Size gas-liquid separators, scrubbers, and knockout drums using the Souders-Brown equation with pressure-corrected K-factors per GPSA Section 7 and API 12J.
Size horizontal two-phase or three-phase separators
Design gas scrubbers and knockout drums
Select appropriate mist eliminator type
Determine vessel dimensions for gas and liquid capacity
1. Separation Fundamentals
Gas-liquid separation is fundamental to midstream operations. Separators remove liquid droplets from gas streams and disengage gas from liquid. The sizing approach differs based on vessel function and the controlling design criteria.
Horizontal separator internals: Inlet device for bulk separation, settling zone for degassing, mist eliminator for fine droplet removal.
Vessel Types
Two-phase separator
Gas/Liquid
Separates gas from total liquid (oil + water mixed). Most common type in gas gathering systems.
Three-phase separator
Gas/Oil/Water
Separates gas, oil, and water into three streams. Requires longer retention time for oil/water separation.

* _Collected data_
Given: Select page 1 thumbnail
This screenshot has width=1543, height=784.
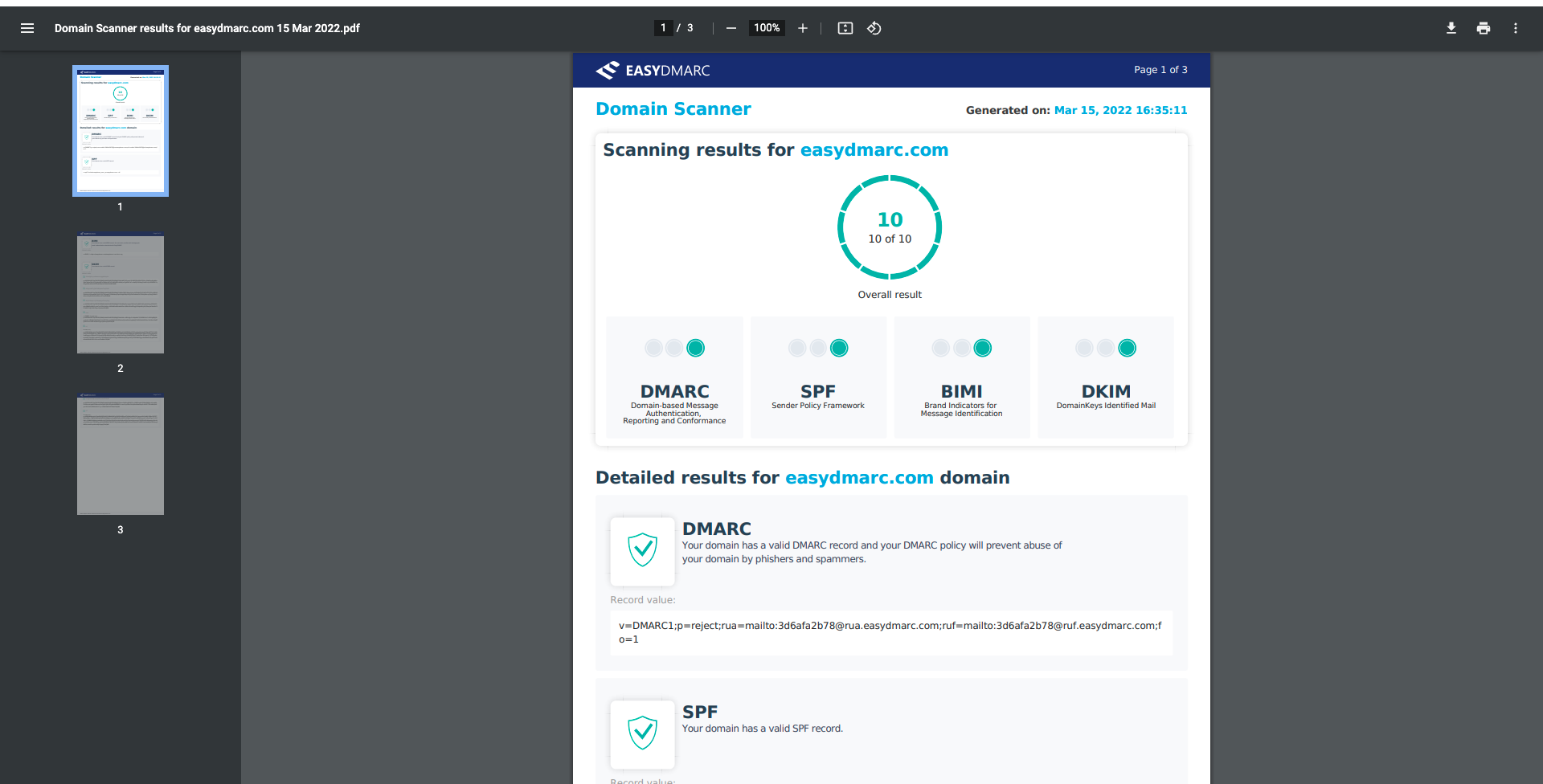Looking at the screenshot, I should click(x=121, y=131).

* _Aim of the task_
Can you pick up the guide on sizing gas-liquid separators and continue it after its last sentence?

* _Solved exercise_
Gas scrubber
Mist Elimination
Removes entrained liquid droplets from gas. Liquid is incidental; sized primarily for gas capacity.
Knockout drum
Slug Catching
Protects downstream equipment from liquid slugs. Sized for surge volume and quick gas-liquid disengagement.
Sizing Criteria
Separator sizing requires satisfying two independent criteria:
Gas capacity: Vessel diameter must allow gas velocity low enough for liquid droplets to settle out. Governed by Souders-Brown equation.
Liquid capacity: Vessel must hold sufficient liquid volume for required retention time. Governed by liquid flow rate and separation needs.
The final vessel size is determined by whichever criterion requires the larger vessel. For gas-dominated streams (scrubbers), gas capacity typically controls. For liquid-heavy streams (production separators), liquid capacity often controls.
Key concept: Separator sizing is a two-step process. First, calculate minimum diameter from gas capacity using Souders-Brown. Second, calculate minimum volume from liquid retention time. Use the larger requirement, then verify both criteria are satisfied with the final dimensions.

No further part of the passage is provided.